Text block =>
ElTetrado [31] specializes in identifying and describing tetrads and quadruplexes in the 3D structures of nucleic acids, by searching for G-based and non-G-based motifs. It classifies tetrads and quadruplexes into ONZ classes according to their secondary structure topology [2] and calculates strand direction, planarity deviation, rise and twist parameters. The program also outputs the graphical representation of the secondary structure (top-down arc diagram) and its dot-bracket encoding in a two-line format—both designed specially to handle quadruplexes. Input data formats: PDB, mmCIF. Availability: Python script (https://github.com/tzok/eltetrado).
RNApdbee [66, 69], a multifunctional tool from RNApolis suite [70], mainly aims to annotate secondary structures of knotted and unknotted RNAs based on the 3D structure data. Its usefulness in the study of quadruplexes lies in the appropriately matched visualization of the secondary structure, which facilitates the visual identification of these motifs on a diagram of the entire structure and highlights their topological features. A pictographic annotation of interactions within tetrads—according to Leontis–Westhof nomenclature—allows the immediate determination of the tetrad (and quadruplex) class in the recently developed ONZ taxonomy [2]. Input data formats: PDB, mmCIF, PDB ID, BPSEQ, CT, dot-bracket. Availability: web application (http://rnapdbee.cs.put.poznan.pl/).
3D-NuS [65] models and visualizes the 3D nucleic acid structures, including duplexes, triplexes and quadruplexes. It builds energy minimized 3D models of canonical and non-canonical G4 structures based on 17 classes defined for the intramolecular and intermolecular quadruplexes. The users provide strand orientation and type, the number of G-quartets, sequences of all G4-loops, to get the model visualized in JSmol along with selected structure data. Input data formats: G4 class, strand type, number of G-tetrads, loops’ sequences. Availability: web application (http://iith.ac.in/3dnus/Quadruplex.html).
Results
Test sets
We created four sets of RNA sequences with and without the ability to form quadruplexes (Figure 2). We used them to test sequence-based tools for the prediction of G4 location in the sequence and prediction of RNA secondary structure with quadruplexes. To build the first test set (DP: dataset with positive examples), we searched the G4RNA database [36] for the sequences, for which the experiments confirmed that they formed G-quadruplexes. We found 321 examples, and after removing the redundant data (unnecessary duplicates), we obtained DP with 295 positive cases. The duplicates were identified and removed by using the MS Excel function remove duplicates. In the same database, we found 238 RNAs that did not tend to fold into quadruplexes. By selecting unique sequences, we ended up with 237 negative cases in the DN set (DN: dataset with negative examples). G4RNA is the only database of sequences experimentally tested for G-quadruplex folding, which contains both: G4 sequences and sequences confirmed not to form G4s. Therefore, we chose it as the test data source. Two other test sets were built based on miRBase [71]—the database collecting annotated pre-miRNA and mature miRNA sequences of various species; currently, about 40,000 pre-miRNAs from 271 organisms. We created DH (DH: dataset with human pre-miRNAs) containing 1864 non-redundant sequences selected from 1917 human pre-miRNAs and DV (DV: dataset with Viridiplantae pre-miRNAs) with 8354 unique sequences selected from 8615 Viridiplantae pre-miRNAs. DH and DV sets contain sequences with quadruplex forming propensity, although their formation was not confirmed experimentally. The data to create all test sets were collected from both repositories on 21 March 2020. More information on the datasets is available in the Supplementary Material (Table S1).

Exercise =>
Reproduce the text on quadruplex analysis tools word for word, between "3D-NuS [65] models" and "web application (http://iith.ac.in/3dnus/Quadruplex.html).", inclusive. The listing has no role here.

Given records =>

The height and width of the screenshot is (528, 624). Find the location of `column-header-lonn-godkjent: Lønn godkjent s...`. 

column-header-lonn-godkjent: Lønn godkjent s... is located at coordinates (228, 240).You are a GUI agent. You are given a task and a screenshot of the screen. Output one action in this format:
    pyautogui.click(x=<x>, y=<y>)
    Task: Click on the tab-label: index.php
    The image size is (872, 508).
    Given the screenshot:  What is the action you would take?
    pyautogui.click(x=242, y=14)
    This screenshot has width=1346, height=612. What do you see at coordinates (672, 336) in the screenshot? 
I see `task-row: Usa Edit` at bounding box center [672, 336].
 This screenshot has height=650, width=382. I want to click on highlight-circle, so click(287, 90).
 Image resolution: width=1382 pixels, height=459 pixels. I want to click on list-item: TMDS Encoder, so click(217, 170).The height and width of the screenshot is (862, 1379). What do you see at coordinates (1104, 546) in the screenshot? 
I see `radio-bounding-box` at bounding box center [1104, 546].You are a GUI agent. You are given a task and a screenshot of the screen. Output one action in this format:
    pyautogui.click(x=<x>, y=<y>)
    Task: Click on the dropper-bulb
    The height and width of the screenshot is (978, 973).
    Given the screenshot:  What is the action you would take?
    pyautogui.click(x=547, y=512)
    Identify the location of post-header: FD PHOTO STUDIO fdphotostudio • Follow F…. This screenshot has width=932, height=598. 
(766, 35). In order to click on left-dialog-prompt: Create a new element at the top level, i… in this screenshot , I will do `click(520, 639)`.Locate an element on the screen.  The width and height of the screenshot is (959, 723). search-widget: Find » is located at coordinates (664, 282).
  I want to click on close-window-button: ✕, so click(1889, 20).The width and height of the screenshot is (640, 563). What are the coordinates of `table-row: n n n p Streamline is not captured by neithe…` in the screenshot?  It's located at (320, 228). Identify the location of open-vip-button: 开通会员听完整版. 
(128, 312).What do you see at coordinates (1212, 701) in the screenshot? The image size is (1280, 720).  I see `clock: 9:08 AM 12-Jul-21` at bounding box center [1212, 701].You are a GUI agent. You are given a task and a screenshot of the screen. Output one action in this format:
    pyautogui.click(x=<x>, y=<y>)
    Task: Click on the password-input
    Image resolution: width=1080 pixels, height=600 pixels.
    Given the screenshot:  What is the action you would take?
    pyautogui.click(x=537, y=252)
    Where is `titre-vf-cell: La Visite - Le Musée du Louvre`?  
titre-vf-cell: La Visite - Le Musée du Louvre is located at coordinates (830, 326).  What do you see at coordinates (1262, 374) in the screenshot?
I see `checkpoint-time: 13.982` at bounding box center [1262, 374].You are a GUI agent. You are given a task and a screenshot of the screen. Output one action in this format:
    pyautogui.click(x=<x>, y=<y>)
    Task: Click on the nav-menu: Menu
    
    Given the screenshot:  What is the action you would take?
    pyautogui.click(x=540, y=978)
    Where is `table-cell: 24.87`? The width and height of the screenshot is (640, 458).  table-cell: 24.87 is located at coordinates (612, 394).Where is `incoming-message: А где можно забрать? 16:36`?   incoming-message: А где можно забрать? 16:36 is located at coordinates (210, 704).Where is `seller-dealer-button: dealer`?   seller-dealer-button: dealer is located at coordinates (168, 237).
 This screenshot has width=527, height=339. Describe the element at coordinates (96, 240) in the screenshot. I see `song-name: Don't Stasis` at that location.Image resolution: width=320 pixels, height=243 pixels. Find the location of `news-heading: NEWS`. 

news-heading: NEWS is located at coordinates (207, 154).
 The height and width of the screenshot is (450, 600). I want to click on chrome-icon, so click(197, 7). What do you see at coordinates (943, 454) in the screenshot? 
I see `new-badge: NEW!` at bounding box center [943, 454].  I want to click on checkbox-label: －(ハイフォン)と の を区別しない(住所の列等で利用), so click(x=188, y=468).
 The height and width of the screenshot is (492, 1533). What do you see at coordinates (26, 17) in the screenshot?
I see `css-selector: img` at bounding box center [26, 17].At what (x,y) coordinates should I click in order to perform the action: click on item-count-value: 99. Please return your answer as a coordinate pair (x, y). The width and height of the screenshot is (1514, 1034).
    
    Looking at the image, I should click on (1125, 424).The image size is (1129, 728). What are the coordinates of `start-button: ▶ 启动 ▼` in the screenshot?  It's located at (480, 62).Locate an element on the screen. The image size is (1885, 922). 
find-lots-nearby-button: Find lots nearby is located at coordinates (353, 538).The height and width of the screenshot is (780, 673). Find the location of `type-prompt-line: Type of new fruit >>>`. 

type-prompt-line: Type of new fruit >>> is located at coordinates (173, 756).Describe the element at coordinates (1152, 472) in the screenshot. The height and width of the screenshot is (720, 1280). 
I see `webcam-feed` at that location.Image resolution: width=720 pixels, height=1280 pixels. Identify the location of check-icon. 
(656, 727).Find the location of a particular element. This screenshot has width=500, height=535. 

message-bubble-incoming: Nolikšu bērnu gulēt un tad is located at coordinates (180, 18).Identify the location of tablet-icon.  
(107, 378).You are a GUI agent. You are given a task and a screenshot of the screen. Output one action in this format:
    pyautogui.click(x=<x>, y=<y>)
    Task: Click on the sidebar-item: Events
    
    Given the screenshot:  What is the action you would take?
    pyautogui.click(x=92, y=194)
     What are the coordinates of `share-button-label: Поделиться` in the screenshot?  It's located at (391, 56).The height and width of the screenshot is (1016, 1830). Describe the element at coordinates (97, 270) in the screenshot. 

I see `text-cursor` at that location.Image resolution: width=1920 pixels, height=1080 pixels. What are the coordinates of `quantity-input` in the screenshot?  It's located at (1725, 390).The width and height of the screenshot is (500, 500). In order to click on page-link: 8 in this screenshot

Solution for this exercise =>
3D-NuS [65] models and visualizes the 3D nucleic acid structures, including duplexes, triplexes and quadruplexes. It builds energy minimized 3D models of canonical and non-canonical G4 structures based on 17 classes defined for the intramolecular and intermolecular quadruplexes. The users provide strand orientation and type, the number of G-quartets, sequences of all G4-loops, to get the model visualized in JSmol along with selected structure data. Input data formats: G4 class, strand type, number of G-tetrads, loops’ sequences. Availability: web application (http://iith.ac.in/3dnus/Quadruplex.html).